Rafael Malach, Weizmann Institute
Behavioural and Brain Sciences (2007) doi: 0.1017/S0140525X0700297X
Keywords: perception, reportability, neuron, consciousness, self
Malach argues that studies of brain processing can differentiate conscious perception from the process of reporting the perceptions, and that conscious perception does not require some higher-order read-out system or some form of self, but can be handled by groups of neurons, within which individual neurons provide the perceptual read-out or subjective experience.
Modern experimentation suggests that reporting can in fact be disentangled from perception, and that reportability is not essential to perception. On a more everyday level, Malach suggests that when subjects are sufficiently absorbed by their sensory perceptions, they ‘lose themselves’ in the sense of not having any introspection about what they are perceiving. A typical example is an interesting film in which the viewer is absorbed by the drama and suspends any personal introspection or attempts to report what they are experiencing.
One study (Hasson et al, 2004) did scan brain activation in subjects viewing a film. In general, the rear part of the brain, which is orientated towards the external environment, demonstrated widespread activation. In contrast, the front of the brain and some areas of the rear brain showed little activation. These less active areas are referred to as the ‘intrinsic system’ that deals with introspection, and the ‘first person’ or ‘self’ aspects of the mind. Reportability is presumed to arise in this part of the brain. This network shows a major reduction in activation at the times that perception is most absorbing. This observation is exactly the reverse of any notion that perception and reporting should work in tandem.
Malach speculates that these experimental findings support the idea that subjective experience arises in the areas where sensory processing occurs, rather than having to be referred on to any type of higher-order read out or some form of separate ‘self’. In this view, sensory perceptions are seen as arising in a group of neurons. Studies show that high neuronal firing rates over an extended duration and dense local connectivity of neurons is associated with consciousness.
Malach argues that this supports the view that consciousness arises in each of a number of single neurons in a network, rather than having to refer to some higher structure. The perception arises when all the neurons in a particular network are informed about the state of the others in the network. Thus the perception is suggested to be both assembled by, and read-out or subjectively experienced by the same set of neurons. Each active neuron is suggested to be involved in both creating and experiencing the perception.

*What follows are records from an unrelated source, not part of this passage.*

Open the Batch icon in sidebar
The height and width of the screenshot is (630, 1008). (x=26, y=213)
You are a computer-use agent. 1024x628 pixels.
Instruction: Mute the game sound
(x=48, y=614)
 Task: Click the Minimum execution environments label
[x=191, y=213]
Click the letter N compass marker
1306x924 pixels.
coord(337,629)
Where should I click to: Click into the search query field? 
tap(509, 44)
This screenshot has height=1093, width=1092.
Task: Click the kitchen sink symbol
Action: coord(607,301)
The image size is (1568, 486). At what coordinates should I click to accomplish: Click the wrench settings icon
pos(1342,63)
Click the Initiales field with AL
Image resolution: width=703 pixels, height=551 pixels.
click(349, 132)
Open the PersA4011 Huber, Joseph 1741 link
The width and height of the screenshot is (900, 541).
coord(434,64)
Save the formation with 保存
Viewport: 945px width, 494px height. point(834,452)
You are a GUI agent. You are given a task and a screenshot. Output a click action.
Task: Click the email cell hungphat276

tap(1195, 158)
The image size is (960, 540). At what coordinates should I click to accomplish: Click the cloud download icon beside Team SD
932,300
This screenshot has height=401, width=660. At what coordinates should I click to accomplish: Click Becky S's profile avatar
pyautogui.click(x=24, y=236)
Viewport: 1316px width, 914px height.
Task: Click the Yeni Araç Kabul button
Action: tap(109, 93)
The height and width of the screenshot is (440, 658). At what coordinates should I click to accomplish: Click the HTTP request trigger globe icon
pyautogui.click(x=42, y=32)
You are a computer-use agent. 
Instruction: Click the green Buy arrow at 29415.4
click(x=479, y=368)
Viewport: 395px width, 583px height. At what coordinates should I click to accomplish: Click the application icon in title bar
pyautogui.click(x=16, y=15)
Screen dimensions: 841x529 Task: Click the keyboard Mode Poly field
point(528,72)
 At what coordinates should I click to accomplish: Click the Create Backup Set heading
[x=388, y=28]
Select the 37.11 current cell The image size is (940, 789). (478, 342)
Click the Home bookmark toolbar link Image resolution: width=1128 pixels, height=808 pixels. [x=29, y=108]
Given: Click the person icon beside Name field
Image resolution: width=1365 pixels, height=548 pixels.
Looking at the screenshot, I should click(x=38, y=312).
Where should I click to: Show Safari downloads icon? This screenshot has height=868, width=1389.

This view of conscious perception has some important implications for consciousness theory as a whole. In the first place, it makes it possible to consider looking for the process by which consciousness arises in individual neurons rather than brain wide assemblies. This is more easily consistent with the recent findings that quantum coherence and possibly entanglement is functional in individual living cells. A further point is that the idea of consciousness in neurons or small high density areas undermines the attempt by some consciousness theorists to try and conflate consciousness and self-consciousness, and then claim that a deconstruction of the self has explained consciousness.